Endoscopic procedures such as esophagogastroduodenoscopy and colonoscopy are commonly performed under propofol-based anesthesia due to its rapid onset and recovery. However, delayed emergence is a rare but clinically significant concern, especially in patients with neurological disorders such as narcolepsy. We report a 28-year-old woman (body mass index: 35.8) who exhibited delayed emergence approximately 10 hours after esophagogastroduodenoscopy and colonoscopy for evaluation of iron deficiency anemia.
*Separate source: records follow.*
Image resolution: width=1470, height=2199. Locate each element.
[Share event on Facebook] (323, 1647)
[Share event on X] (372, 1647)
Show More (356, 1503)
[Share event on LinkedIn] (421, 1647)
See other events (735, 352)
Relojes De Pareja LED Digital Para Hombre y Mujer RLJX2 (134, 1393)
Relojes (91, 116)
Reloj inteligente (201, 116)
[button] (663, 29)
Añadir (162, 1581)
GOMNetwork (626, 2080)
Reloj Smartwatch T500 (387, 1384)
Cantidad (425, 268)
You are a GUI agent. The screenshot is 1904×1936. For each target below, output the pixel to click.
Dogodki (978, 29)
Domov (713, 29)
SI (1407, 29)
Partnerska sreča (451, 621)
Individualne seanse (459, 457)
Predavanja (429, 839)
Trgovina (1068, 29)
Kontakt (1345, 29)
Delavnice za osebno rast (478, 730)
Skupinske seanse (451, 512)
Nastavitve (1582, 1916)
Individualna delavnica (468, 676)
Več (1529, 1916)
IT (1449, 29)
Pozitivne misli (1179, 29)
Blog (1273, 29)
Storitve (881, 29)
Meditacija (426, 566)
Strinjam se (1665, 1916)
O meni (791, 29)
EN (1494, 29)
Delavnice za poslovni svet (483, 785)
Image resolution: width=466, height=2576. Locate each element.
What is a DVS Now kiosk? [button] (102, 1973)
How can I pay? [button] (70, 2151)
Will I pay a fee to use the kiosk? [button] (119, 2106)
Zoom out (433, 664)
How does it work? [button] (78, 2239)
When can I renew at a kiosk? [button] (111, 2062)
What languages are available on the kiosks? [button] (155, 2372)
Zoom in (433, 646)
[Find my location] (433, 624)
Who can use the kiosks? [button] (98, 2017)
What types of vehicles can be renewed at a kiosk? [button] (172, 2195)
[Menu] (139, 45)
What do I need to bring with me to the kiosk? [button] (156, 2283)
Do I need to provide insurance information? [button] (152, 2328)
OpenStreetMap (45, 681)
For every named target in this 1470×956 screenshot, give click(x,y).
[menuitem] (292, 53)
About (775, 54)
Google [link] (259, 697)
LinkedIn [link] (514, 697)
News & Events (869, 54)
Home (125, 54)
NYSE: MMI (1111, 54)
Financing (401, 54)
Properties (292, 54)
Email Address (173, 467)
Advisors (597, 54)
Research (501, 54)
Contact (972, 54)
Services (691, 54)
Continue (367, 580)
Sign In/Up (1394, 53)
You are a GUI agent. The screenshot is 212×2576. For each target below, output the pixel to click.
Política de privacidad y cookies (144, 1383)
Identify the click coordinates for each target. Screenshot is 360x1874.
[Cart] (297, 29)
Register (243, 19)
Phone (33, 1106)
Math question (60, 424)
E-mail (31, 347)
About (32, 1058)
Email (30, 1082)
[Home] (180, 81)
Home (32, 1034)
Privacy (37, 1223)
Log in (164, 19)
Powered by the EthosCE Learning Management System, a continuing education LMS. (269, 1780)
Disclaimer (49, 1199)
She received lidocaine 80 mg IV, followed by propofol 900 mg IV over 45 minutes. Postprocedure, she remained sedated despite unremarkable laboratory and neurologic imaging, including head computed tomography angiogram and perfusion studies. She was monitored in the ICU and gradually regained consciousness without intervention. Before discharge, she disclosed a history of narcolepsy, unrecognized preoperatively. This case underscores the importance of thorough preoperative screening for sleep disorders, as narcolepsy can alter anesthetic sensitivity and prolong sedation, necessitating close collaboration between gastroenterologists and anesthesiologists.